Jail carcel
© CC BY 2.0 / Meesh / barring freedom
A Canadian father who was ordered jailed for six months and fined $30,000 for violating a judge's gag order in a case involving a sex-change procedure for his daughter has been freed while his case is on appeal, according to a report from Mass Resistance, an American organization that investigates and reports on social agendas and campaigns.

The organization has posted a report that Rob Hoogland's new attorney is Vincent Larochelle, who specializes in criminal appeals.

"Two weeks after British Columbia father Rob Hoogland was sentenced to a prison term, he has been freed and is back home! He was imprisoned for violating a 'gag order' that barred him from discussing his teenage daughter's gruesome government-supported 'sex-change' procedures,' the organization reported.

It was the Federalist that reported in March that he was jailed after referring to a 14-year-old daughter who believes she is a boy as "she."

British Columbia's Supreme Court in February 2019 had ordered that the girl receive testosterone injections despite the father's objections. The court further declared that if either parent referred to the girl with female pronouns or by her birth name, the parent would be considered guilty of "family violence."

The trouble for Hoogland began when his daughter's school referred the girl to a psychologist who recommended that she begin taking cross-sex hormones at age 13. Hoogland, citing his daughter's alleged history of mental health issues, refused to give permission. But physicians at BC Children's Hospital decided the girl should receive testosterone injections, and the court agreed.

Constitutional scholar Jonathan Turley said that if he were in that situation, he would "yield to the child's preference on how the child is referenced."

"However, the question is whether the state should play such a coercive and intrusive role in a family," argued Turley, a professor of law at George Washington University in Washington, D.C.

"Ordering a parent not to speak to his child about the issue or arresting him for referring to the child's biological gender raises very serious parental and free speech rights in my view," he wrote in a commentary posted on his website.

"I realize that many experts believe that opposing such gender transition is abusive and harmful. I do not discount that view. However, that is a position best left to persuasive rather than coercive means. We can debate this question and many can oppose the use of such pronouns as abusive. Yet, arresting a parent for continuing to oppose such a transition or referring to the wrong pronoun is chilling. There is an utter disregard of the countervailing interests and rights of parents in these decisions," he wrote.

The Canadian courts have tried to control all information about the case, ordering that the father be "restrained" from trying to persuade his daughter not to get the treatment, or even referring to her as "a girl."

Further, the father was banned from sharing any information regarding his daughter's "sex, gender identity, sexual orientation, mental or physical health, medical status or therapies."

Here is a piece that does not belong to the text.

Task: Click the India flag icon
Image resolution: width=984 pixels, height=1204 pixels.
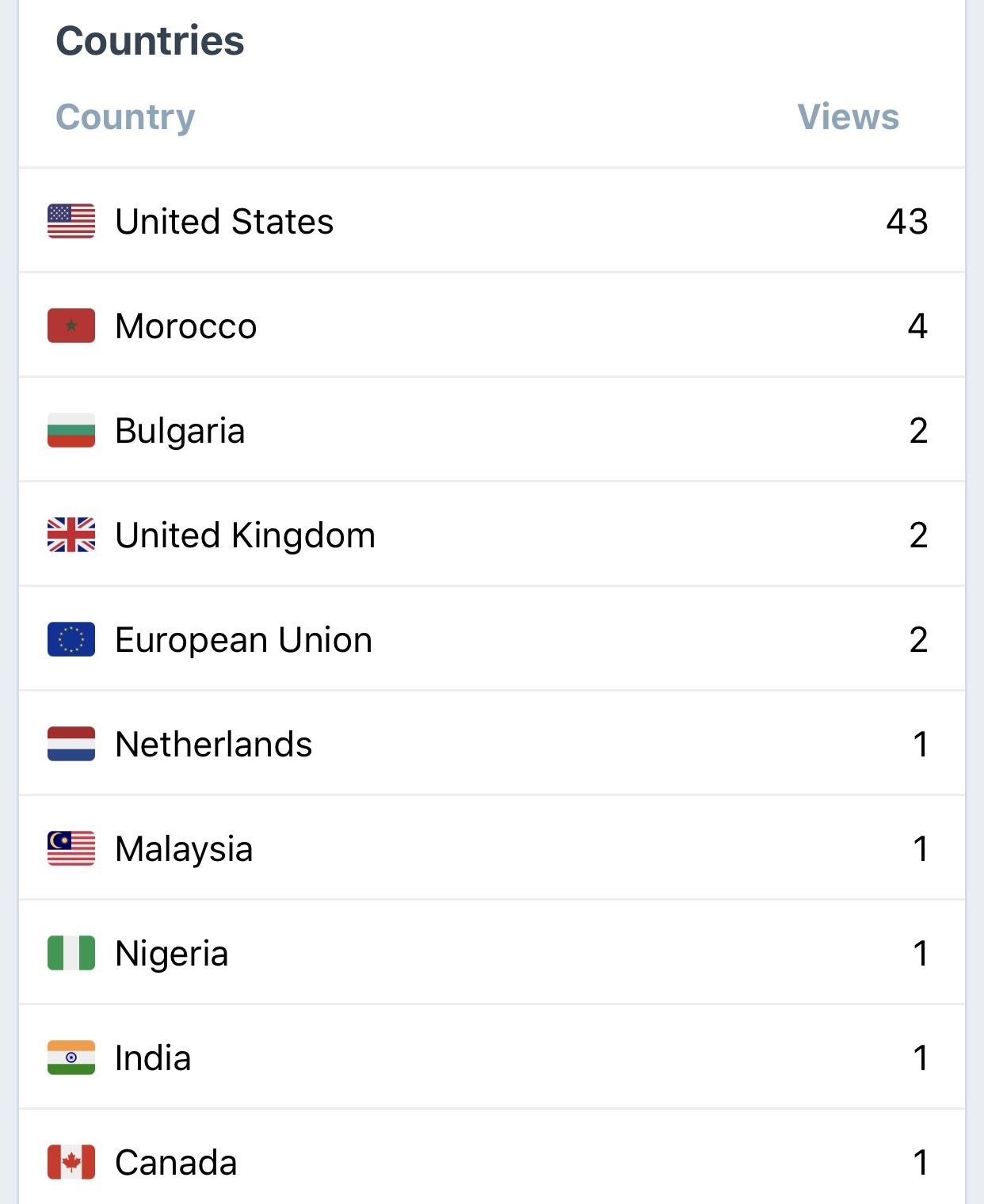Action: point(71,1058)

The Mass Resistance report explained British Columbia Supreme Court Justice Michael Tammen "was furious that Rob had told MassResistance and others what the government is doing to his daughter - and that MassResistance had subsequently posted incriminating documents exposing the terrible behavior of the 'gender clinic.'"

The organization reported, "Tammen's emotional obsession with this case and with punishing Rob is exhibited in a detailed 18-page 'Reasons for Judgment' paper he wrote after the sentencing. Like the punishment he gave out, it seems rather excessive given the relatively mundane nature of the 'crime.'"

After he was jailed, Mass Resistance posted, "Rob's friends and family contacted one of the top young criminal-appeal lawyers in British Columbia, Attorney Vincent Larochelle, who has taken the case. Larochelle is a graduate of Oxford Law School, a Rhodes Scholar, and is considered a 'rising star' in this field."

The lawyer "successfully filed an appeal for Rob, arguing that his rights were clearly violated under Canada's Charter of Rights. On April 30, the British Columbia Court of Appeal granted the application for Rob to be released on $1,000 bail until his appeal hearing, which has been scheduled for Nov. 1, 2021."

The report did note, however, that the release order includes a continuation of the "gag order" that deprives the father of in any way identifying himself or his daughter or anyone else involved in the case.

He also must not travel, must not change his job or in any other way break the laws.

The organization reported that while he was in prison, Rob got a letter for Member of Parliament Derek Sloan of Ontario, who told him, "Stay Strong. The biggest changes come from government overreach like this. This is a tough time, but know that you are in the hearts and minds of many."

Courts in the United Kingdom have said children should not undergo such procedures because they don't have the maturity to make such life-altering decisions.